◆ **Exercise prompt**:
Copy out the lines beginning with the one that contains "This screenshot has width=1542, height=767." and ending with the last line below, exactly as they stand. Pictures are not copied.

◆ **Saved entries**:

= = =

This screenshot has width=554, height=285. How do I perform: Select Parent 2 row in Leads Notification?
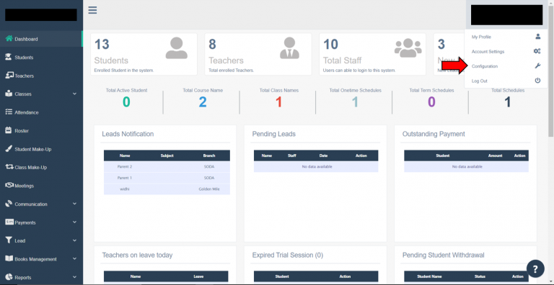tap(167, 166)
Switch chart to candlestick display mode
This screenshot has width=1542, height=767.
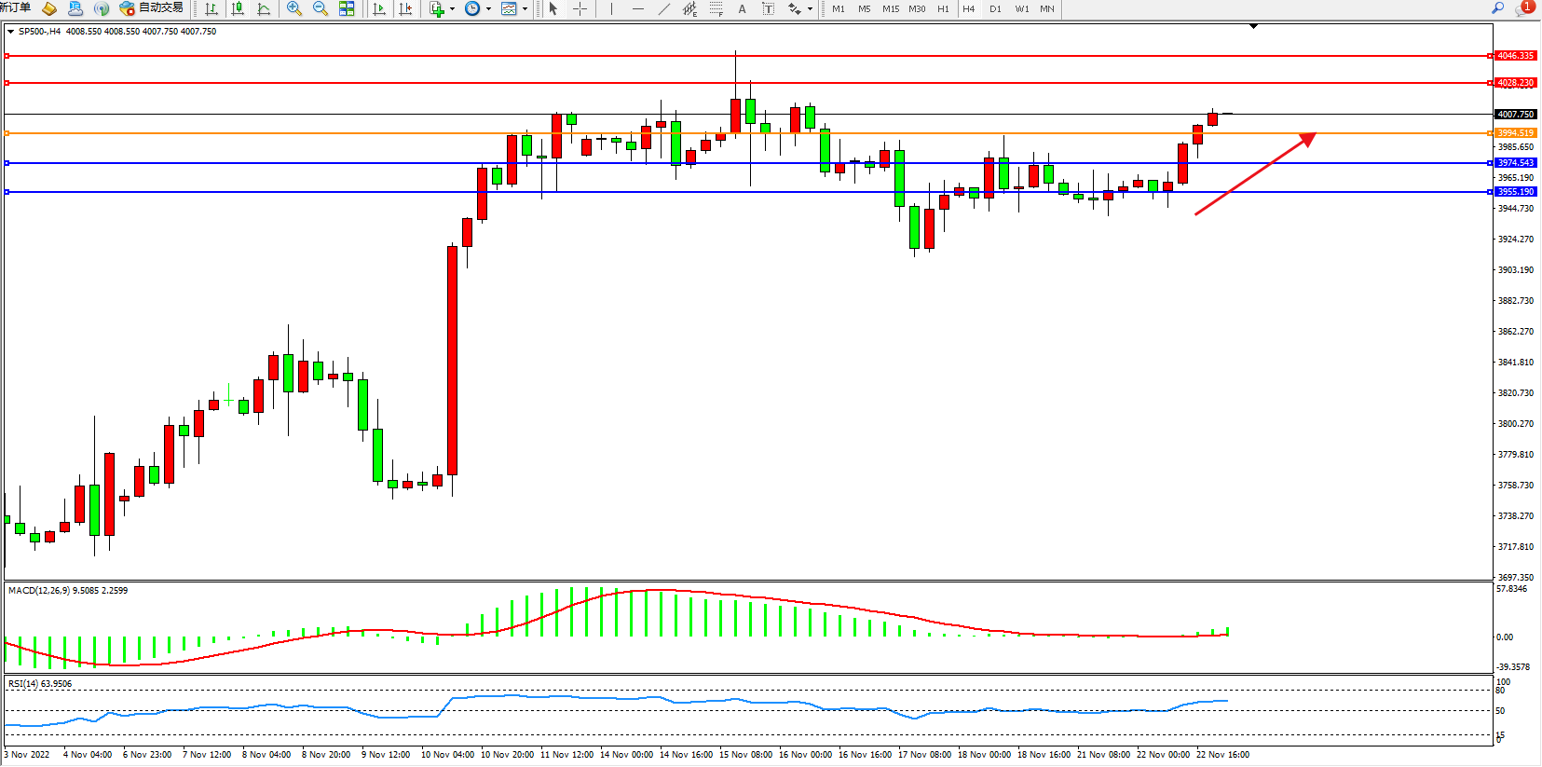point(238,8)
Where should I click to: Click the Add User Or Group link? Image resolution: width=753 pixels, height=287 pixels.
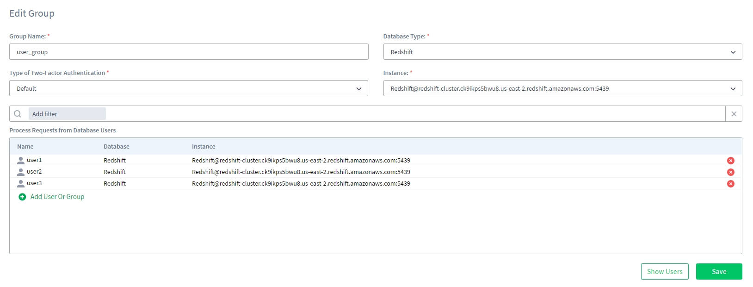pyautogui.click(x=57, y=197)
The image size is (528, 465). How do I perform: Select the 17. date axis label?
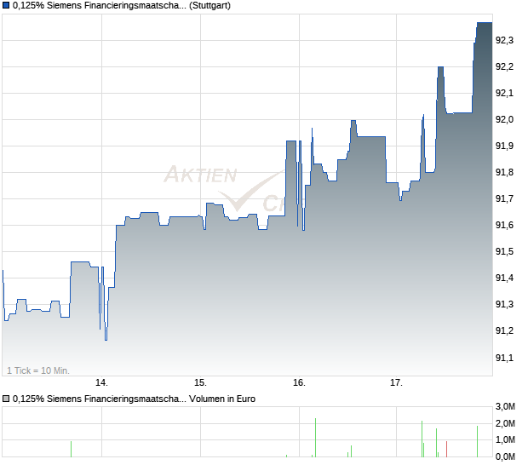396,383
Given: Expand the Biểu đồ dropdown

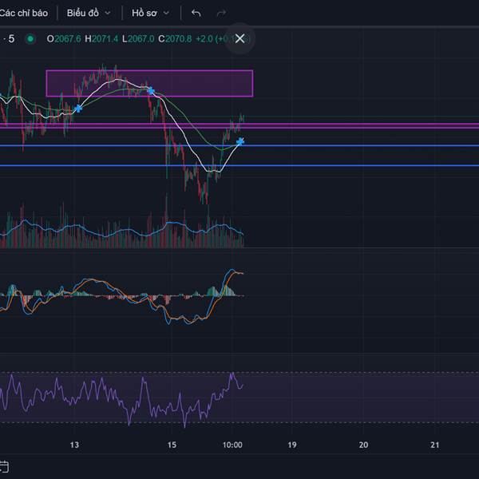Looking at the screenshot, I should click(x=89, y=13).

= = =

◆ **Your solution**:
This screenshot has width=1542, height=767.
point(238,8)
Where should I click to: Click the Add User Or Group link? Image resolution: width=753 pixels, height=287 pixels.
pyautogui.click(x=57, y=197)
The image size is (528, 465). How do I perform: Select the 17. date axis label?
396,383
Given: Expand the Biểu đồ dropdown

Looking at the screenshot, I should click(x=89, y=13).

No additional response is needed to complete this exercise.